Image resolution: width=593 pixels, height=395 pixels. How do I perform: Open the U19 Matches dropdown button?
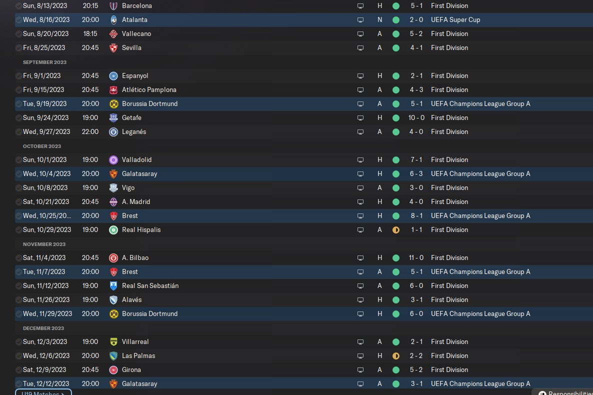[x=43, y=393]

·····

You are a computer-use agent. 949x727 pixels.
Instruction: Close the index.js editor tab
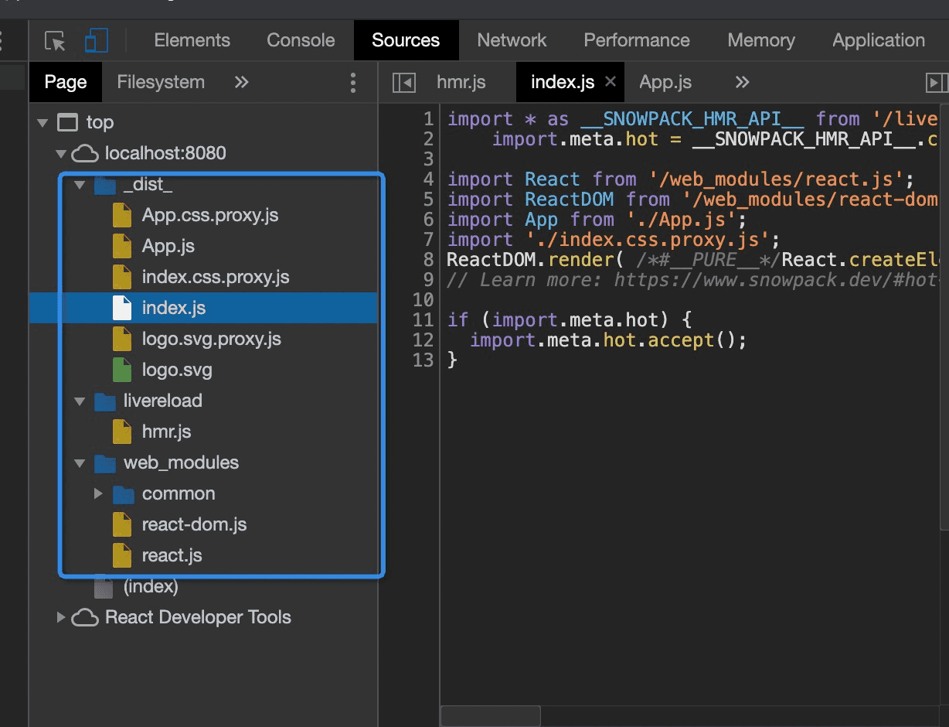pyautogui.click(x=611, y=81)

·····

## Directive
Determine the number of lines in the data above that contain the string "pixels", treating case as significant, and give only that number.

## Result for this exercise
2